In this experiment, XXX\(\_\)Top30%\(\_\)Idf improved 5%–7% performance compared to XXX\(\_\)Mean, while Word2Vec\(\_\)SGD and STRM-SAT with finer semantic weighting schemes showed higher performance, on the one hand, the weighted combination of word vector and inverse document frequency is effective, on the other hand, the weighting scheme used in Word2Vec\(\_\)SGD and STRM-SAT uses the machine learning method to obtain more accurate weights, therefore, so, the better performance has been achieved.

Compared with Word2Vec\(\_\)SGD, STRM-SAT performed better in this experiment. On the one hand, STRM-SAT eliminates these words that are useless or no clear semantic meaning for short text semantic expressions through the LAD. These words appear in many short texts, so there is more coincidence between unrelated short texts. These words are deleted from short text or reduced their impact to helps to increase the values of similarity between similar short text pairs and reduces the values of similarity between non-similarity short texts. On the other hand, STRM-SAT adopts a more advanced word vector model ELMO, which not only can effectively capture the semantics of words and the grammar of words, but also can generate corresponding word vector representations according to the meaning of words in different contexts. Therefore, the word vectors, which is generated ELMO, are of higher quality, which is critical to the semantic representation of the STRM-SAT.

### Provided records
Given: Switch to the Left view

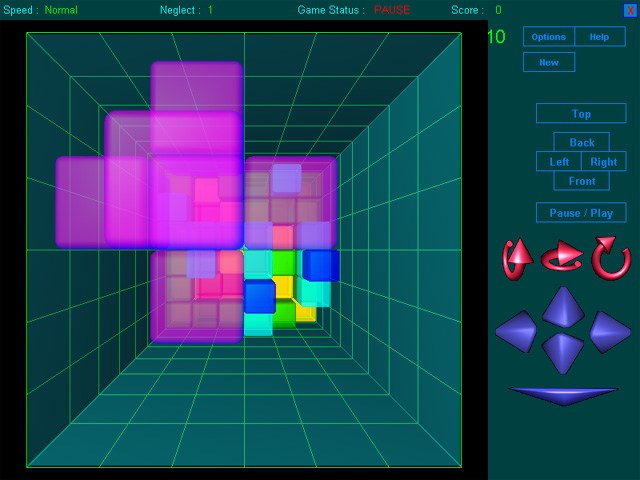Looking at the screenshot, I should 559,161.

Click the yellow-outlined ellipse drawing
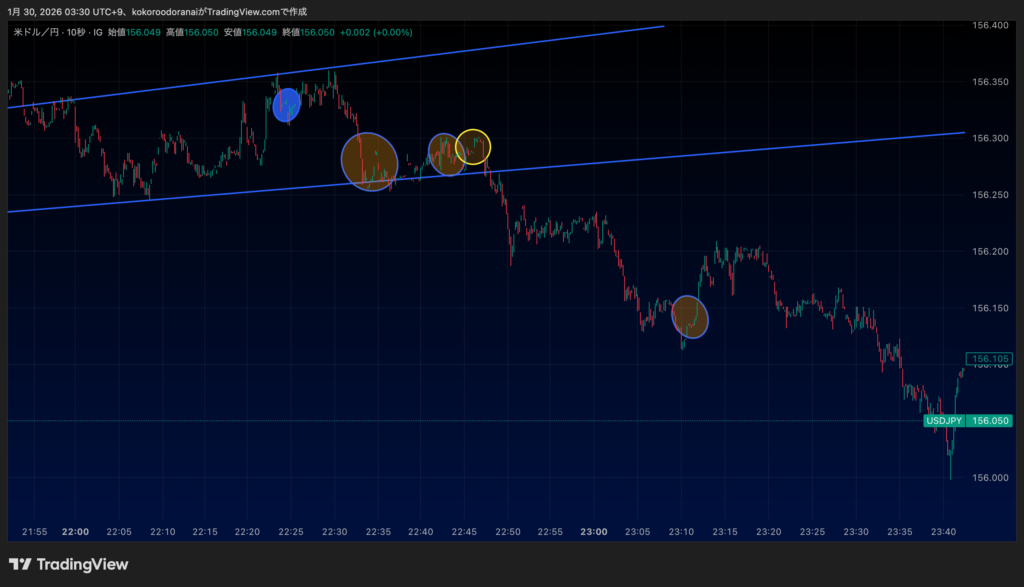[473, 147]
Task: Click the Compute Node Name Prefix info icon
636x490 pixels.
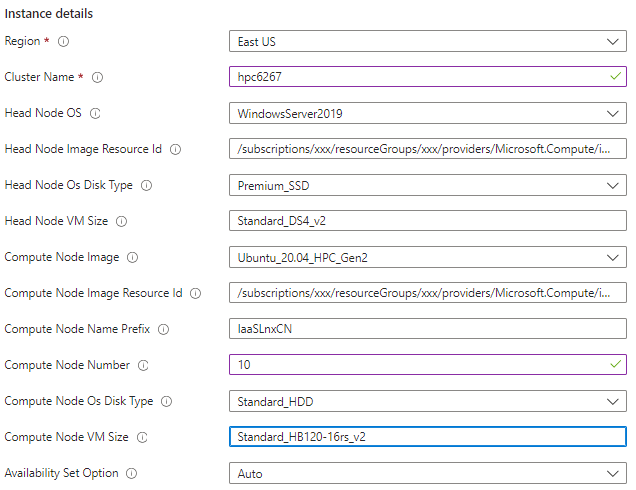Action: pyautogui.click(x=163, y=329)
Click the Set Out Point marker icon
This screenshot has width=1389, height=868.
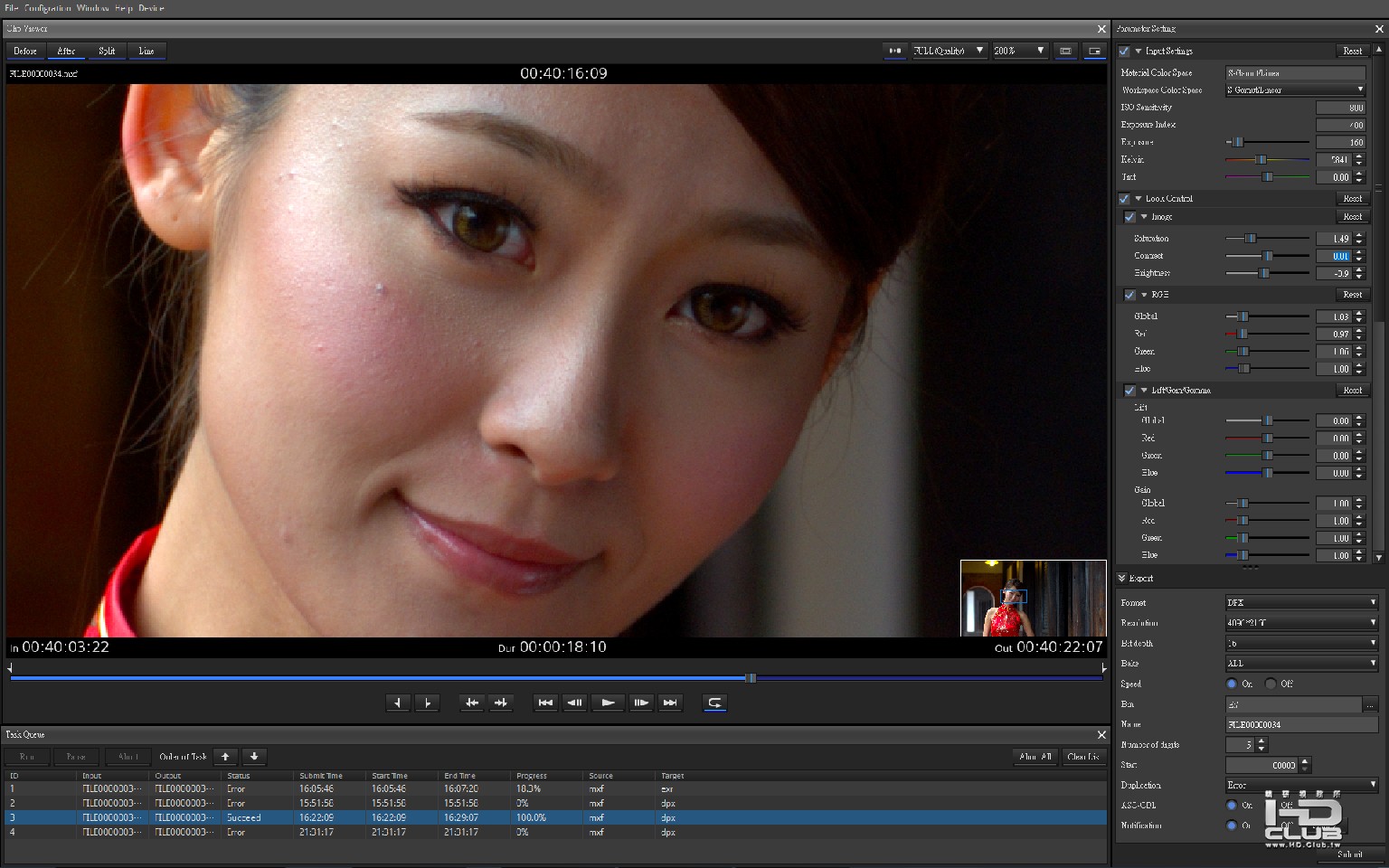point(427,703)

### Aim of the task
Rewrite the passage from "In this experiment, XXX\(\_\)Top30%\(\_\)Idf" to "has been achieved.", changing "machine learning method" to "statistical method".

### Solution below
In this experiment, XXX\(\_\)Top30%\(\_\)Idf improved 5%–7% performance compared to XXX\(\_\)Mean, while Word2Vec\(\_\)SGD and STRM-SAT with finer semantic weighting schemes showed higher performance, on the one hand, the weighted combination of word vector and inverse document frequency is effective, on the other hand, the weighting scheme used in Word2Vec\(\_\)SGD and STRM-SAT uses the statistical method to obtain more accurate weights, therefore, so, the better performance has been achieved.